"I mean, people have access to health care in America," he said. "After all, you just go to an emergency room." - Former President George Bush
Unlike Bush, I believe that
there needs to be health care reform in the United States. Not all American's
have access to health care and the argument of "no one will be turned down
at an emergency room" doesn't work. Hopefully someday it will be a universal
understanding that it's crucial to treat medical problems before they become
deadly enough to constitute as an "emergency situation."
What I don't agree is the
institution of universal healthcare where everyone receives the same
treatment, regardless of their ability to pay. Instead, I'm an advocate of
everyone having basic healthcare, but if you can pay for the best treatment,
you should get the best treatment. In this way, we are morally human by caring
for our fellow man, but we also intelligently human by allowing competition to
advance society and medicine.
The World Health Organization ranks the
United States as #37 for overall health care which is largely based on
fairness, distribution, and equality. In other words, the United States falls
behind on the rankings because there is no universal coverage. According
to T.R. Reid, author of The Healing of America: A Global Quest for Better, Cheaper, and
Fairer Health Care, the United States has the best health care system for
those who can afford it. For
this reason, the WHO ranked the US as #1 for "responsiveness to the needs
and choices of the individual patient." If you have the cash to be that
patient, then you will receive the best health care in the world.

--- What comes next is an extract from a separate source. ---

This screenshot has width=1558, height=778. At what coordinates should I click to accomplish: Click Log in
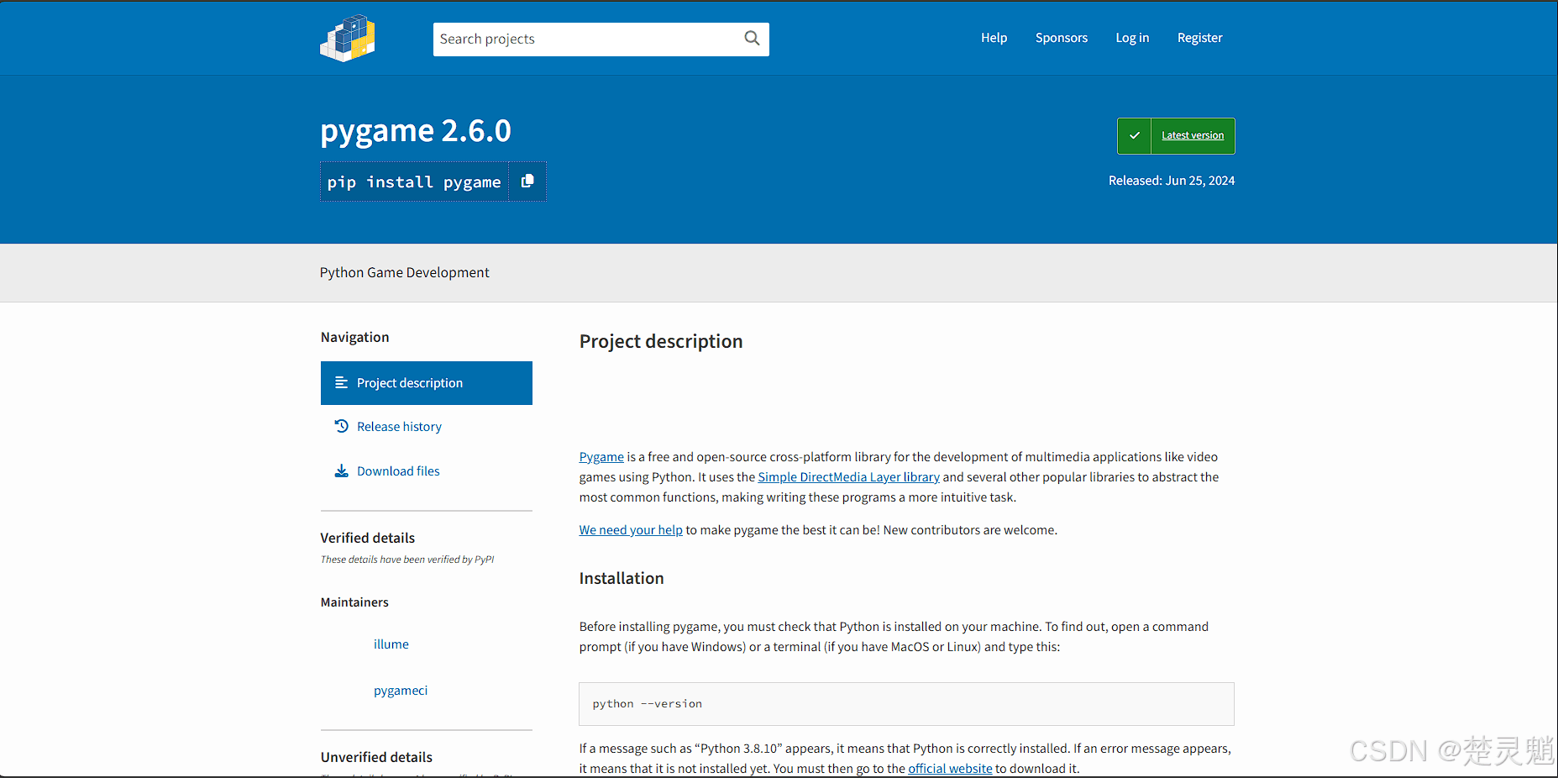1131,38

As you may know, the best doctors, equipment,
procedures, and drugs will produce the most optimal results, but they are also
the most expensive. While it would be ideal to provide these top-of-the-line
services to each American, it is not financially possible. In order to
equalize medicine, we would be forced to severely limit the choices of millions
of Americans to a basic healthcare package in order to keep health care costs
low.
If we
chose an alternative route, such as limiting the paychecks of doctors,
hospitals, and drug companies, then we would be ridding our health care system
of competition. Competition is the reason for American innovation. Data
assembled by Dr. Ronald Wenger indicates that 80% of the top medical advances
in the past 20 years have come from the United States. Also, 8 out of the 10
best selling drugs in the world have come from the United States. The U.S. has
some of the highest colon, breast, and prostate cancer survival rates in the
world. We also rank 1st or second in the world in liver transplants, heart
transplants, total knee replacements, kidney transplants, and coronary artery
bypass. In addition, we have the shortest
waiting time for nonemergency surgeries. This information can lead me to assume
that the smartest, most capable people in our country have all the incentive in
the world to enter the medical field and get to work.
In
summary, the United States has the best health care, but not all Americans have
access to it. The question is: how can we keep competition in medicine, but
also provide care for each individual American? For this I have a strong answer
for what not to do, and that is, we cannot equalize
medicine. Most of all, we should take away the incentives for our American doctors, hospitals, and drug companies. Instead, health care
reform needs to provide a basic health care package for those who cannot pay without affecting competition in medicine.
Their choices will be restricted in order to keep costs low, but they will get
the health care they need.
And
finally, the moral question: is it fair that a child born to a rich
family receives more choice in healthcare than a child born to a poor family?
For example, a rich child can fly to a large city and see the best doctor known
in order to treat the common cold (if he really wants to) while a poor child
can only go to his local pediatrician if he begins to have flu-like
symptoms. I believe that all children should have the ability to see a doctor
when they are sick, and I'd wish that for the American health care system. But
I also believe that it's not fair to reduce the choice of care for one
child for the sole purpose of balancing it with the other. Does the poor child
still have a human right to good health care? Undoubtedly, yes.